# New young family need advice



## Princess_92 (May 20, 2011)

Hi everyone. Me and my fiance (19+23) have a little girl (8 months) we are thinking about moving to cyprus. Limassol paphos area. He will be working offshore so that isnt a problem. I just need some advice as to areas safest for me ad my babay whilst hes away. I know limassol is an all round area whic is perfect and i know both places do private school. I know english is spoken in cyprus but i do wantto learn greek and i do want y daughter learning greek to. Any advice as you can give me on anything will be a huge help. I have a uk driving license so i will be looking to buy a car for transport. Thankyou


----------



## Veronica (Apr 5, 2008)

Princess_92 said:


> Hi everyone. Me and my fiance (19+23) have a little girl (8 months) we are thinking about moving to cyprus. Limassol paphos area. He will be working offshore so that isnt a problem. I just need some advice as to areas safest for me ad my babay whilst hes away. I know limassol is an all round area whic is perfect and i know both places do private school. I know english is spoken in cyprus but i do wantto learn greek and i do want y daughter learning greek to. Any advice as you can give me on anything will be a huge help. I have a uk driving license so i will be looking to buy a car for transport. Thankyou


Hi Princess,

Welcome to the forum.
If your fiance has a reasonably well paid job then you shouldn't have any problems with either Limassol or Paphos
Limassol however is a much more expensive area than Paphos for rentals or buying property. 
Both towns have plenty of good shops and plenty of things to do to keep you occupied. I don't know much about the schools in Limassol but Paphos international school takes children from nursery up to college as does the American academy near Paphos. However the American academy is still very new and does not yet have all the facilities in place.
There is a good expat presence in both towns.

Regards
Veronica


----------



## Princess_92 (May 20, 2011)

Thankyou very much veronica. Do you know if it would be easy for me to get a little part time job? Like a shop worker, doesnt have to be fancy.


----------



## zin (Oct 28, 2010)

Princess I believe part-time jobs in Cyprus are mostly avaialble for weekend shifts.. (i.e. when it's busy).

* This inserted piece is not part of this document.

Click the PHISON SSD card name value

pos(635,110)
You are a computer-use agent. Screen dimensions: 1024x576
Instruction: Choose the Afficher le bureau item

I would recommend only doing a part-time job with a reputable shop looking for part-time staff specifically (rather than asking around in random shops) and willing to provide you with a contract. This will ensure you at least get paid and if it's an international brand it will want to avoid bad publicity on how staff are treated. 

Also I suspect you would get better income working for a coffee shop or restaurant than a shop.


----------